*Exercise brief*
Beginning with the line that holds "You are a GUI", output every remaining line of the material below exactly, and include none of the pictures.

↓

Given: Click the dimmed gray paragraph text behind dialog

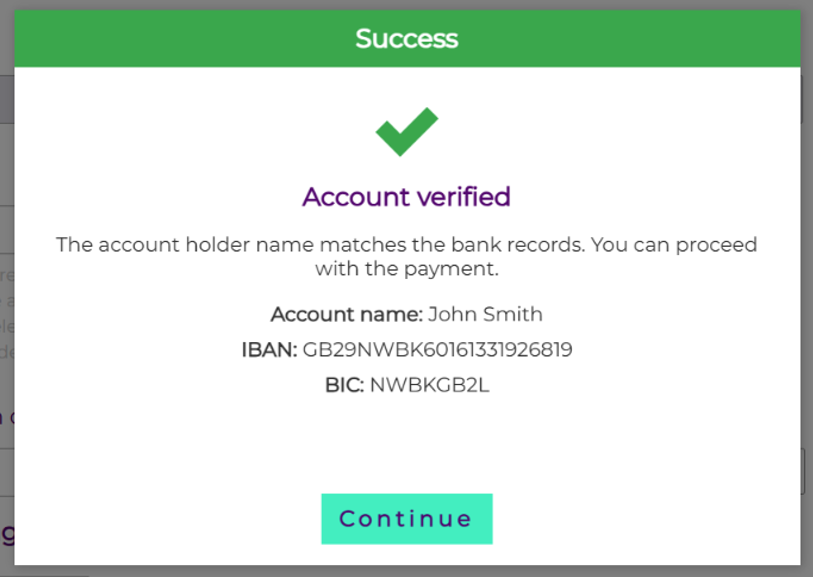Looking at the screenshot, I should pos(6,300).
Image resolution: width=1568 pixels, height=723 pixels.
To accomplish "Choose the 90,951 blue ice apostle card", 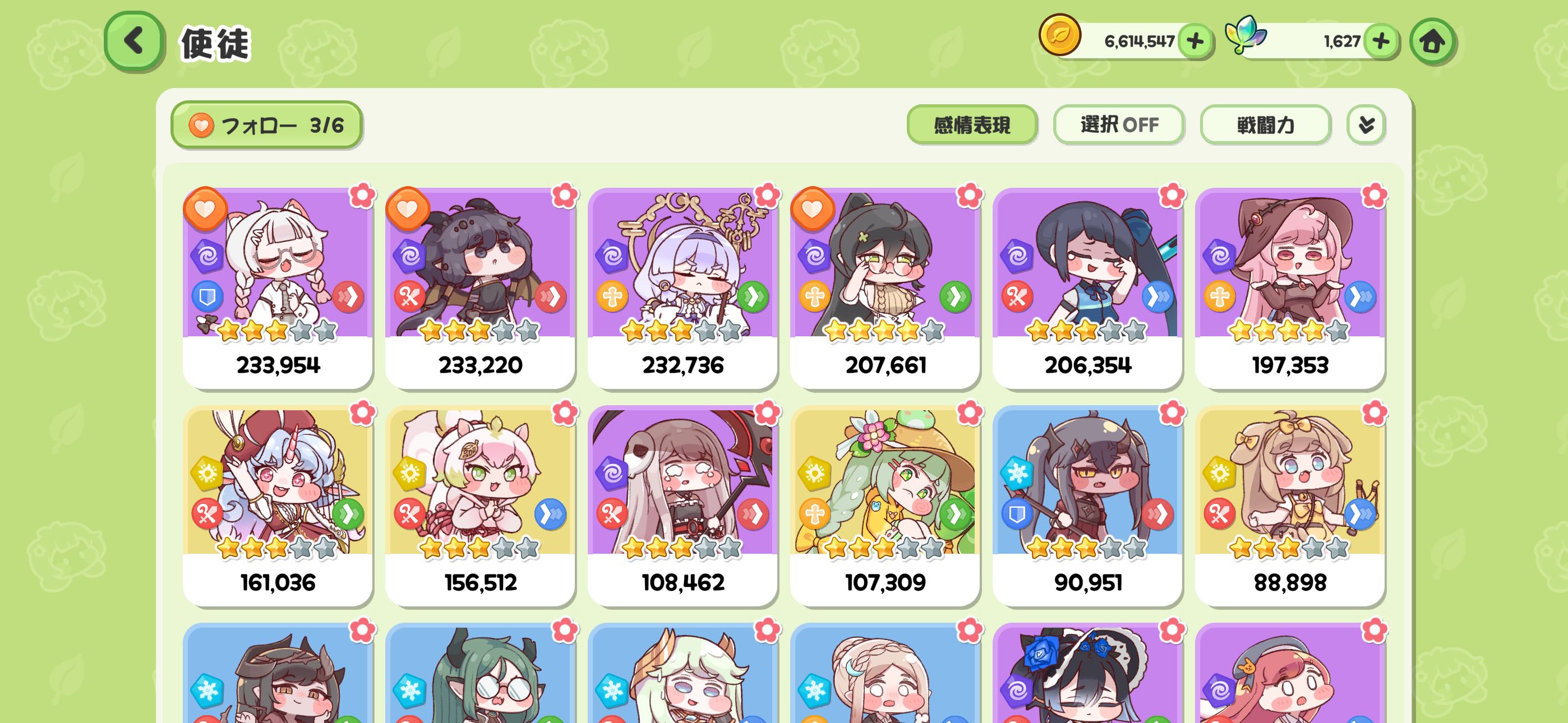I will (x=1087, y=506).
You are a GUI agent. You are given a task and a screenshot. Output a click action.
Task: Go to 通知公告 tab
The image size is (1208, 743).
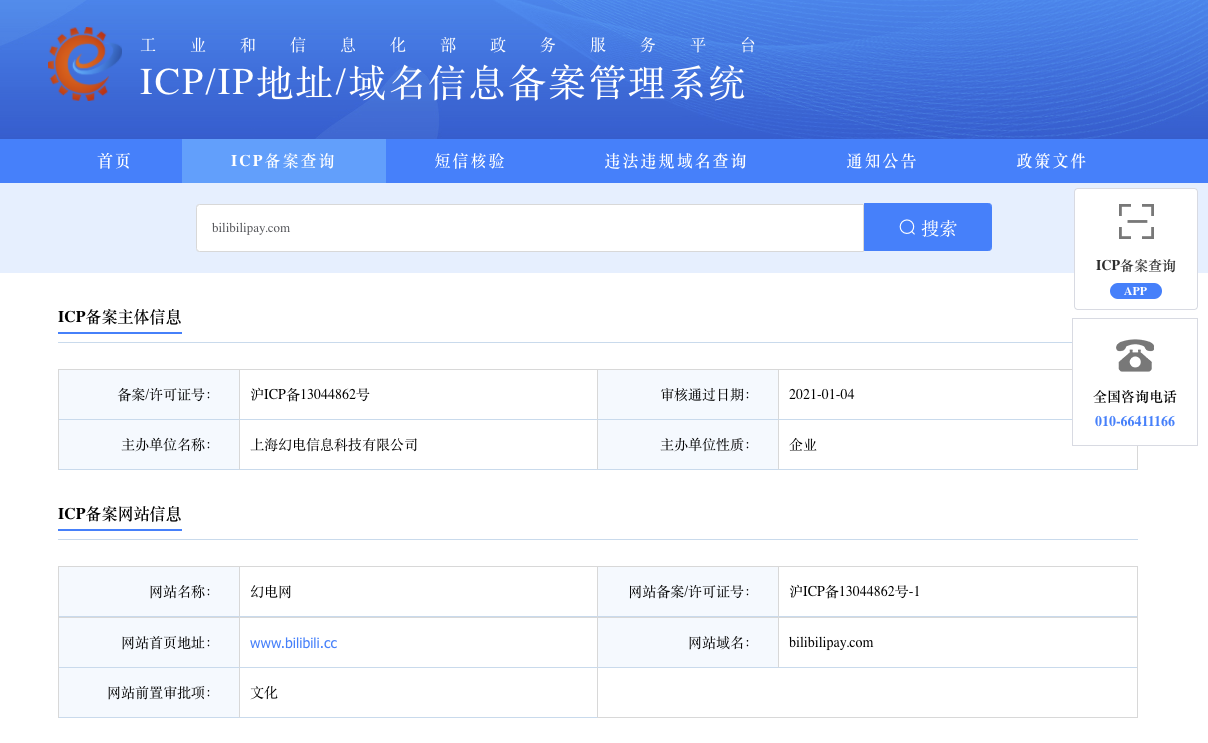(x=882, y=161)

↑

*Exercise solution*
You are a GUI agent. You are given a task and a screenshot. Output a click action.
Task: Go to 通知公告 tab
The image size is (1208, 743).
(x=882, y=161)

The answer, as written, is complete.